One obvious definition of other sheep is embedded in our responsibility to spread the gospel. We have been charged to preach unto all the world and baptize those who are willing to commit to the laws and ordinances of the gospel. Our missionaries are on the front line of this gathering.
Beyond missionary work, I would expand the term other sheep to include those who have strayed from the gospel path. They, who were once of the fold of Christ, are still loved by Him as much as those who enjoy the full blessings of the gospel. So I feel the dissatisfied, discouraged, offended, and those angry at the Church or its leaders also qualify as other sheep.
What about those who attend with us each week yet feel shunted to the periphery. They feel ignored, rejected, and alone. I feel these who suffer silently, also fit under the term of other sheep. True, they may be in the fold, but they do not feel a part of the group. I am sure Christ wants each of us to reach out so they can be loved and contribute.
Finally, what about those who are so very different than we are. Whether that difference is skin color, political opinions, social status, gender issues, or any other attribute that challenges us, can they also be including in the term other sheep? Didn’t Christ spend time among those considered outside the norm when He walked the earth.
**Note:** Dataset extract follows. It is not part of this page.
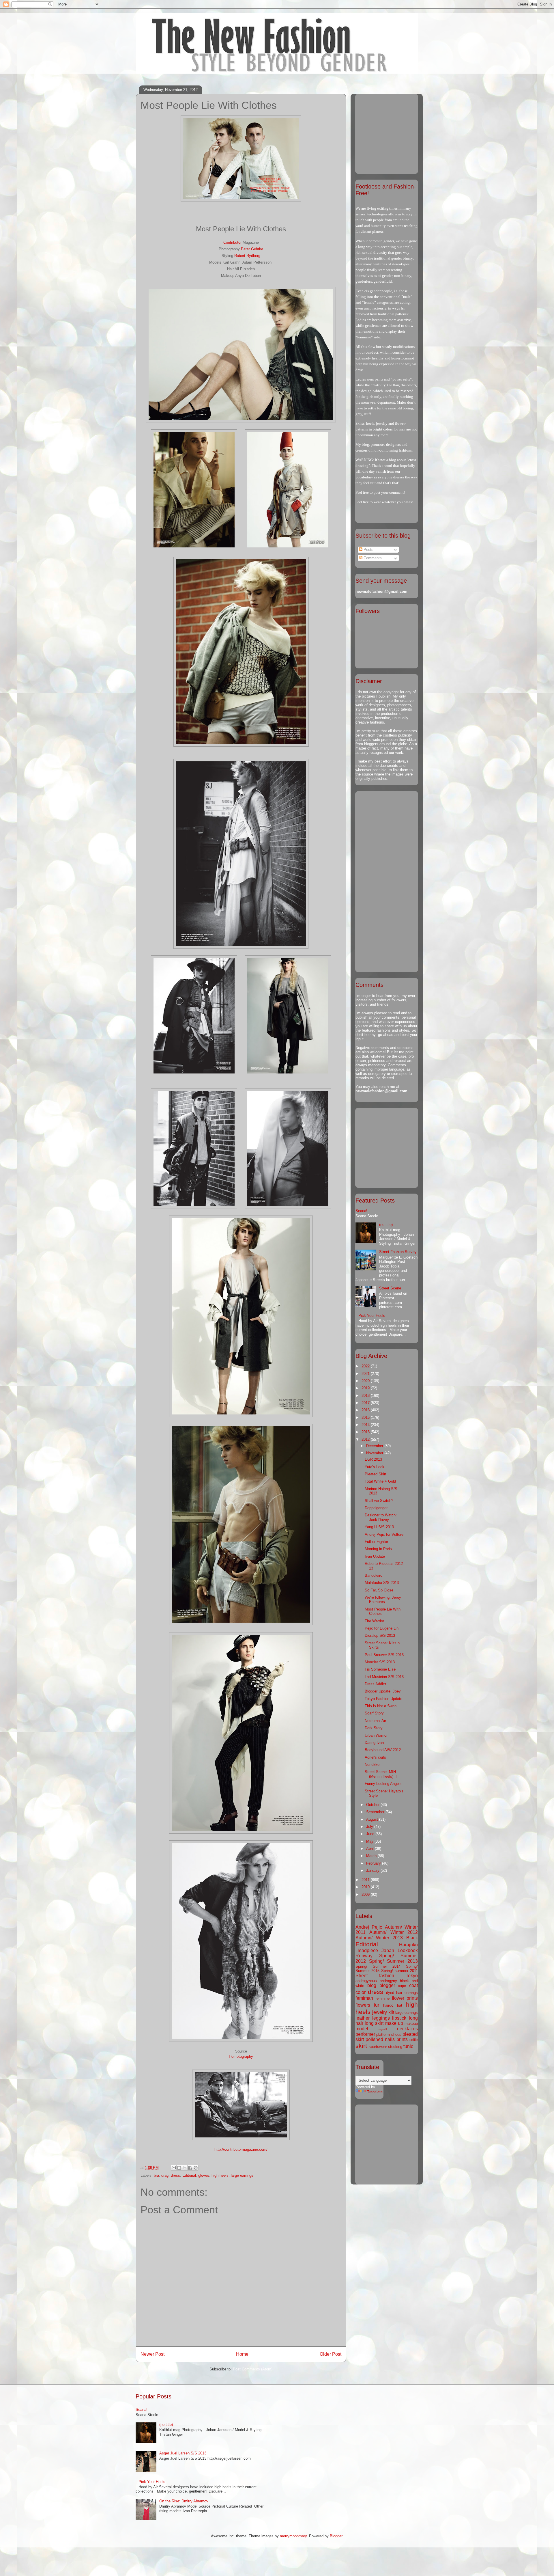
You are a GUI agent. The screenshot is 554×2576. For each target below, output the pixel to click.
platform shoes (388, 2034)
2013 (366, 1432)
Wasn’t he criticized by the religions leaders for being among the publicans, Samaritans, the poor, and the lepers.
I think we miss the mark when we simply equate the other sheep as possible missionary opportunities. I don’t think most of the world will be converted before Christ returns. So maybe our call to go out among the modern-day other sheep is really an invitation to us all to be compassionate and loving towards all. Even those whose lifestyles and choices make us uncomfortable.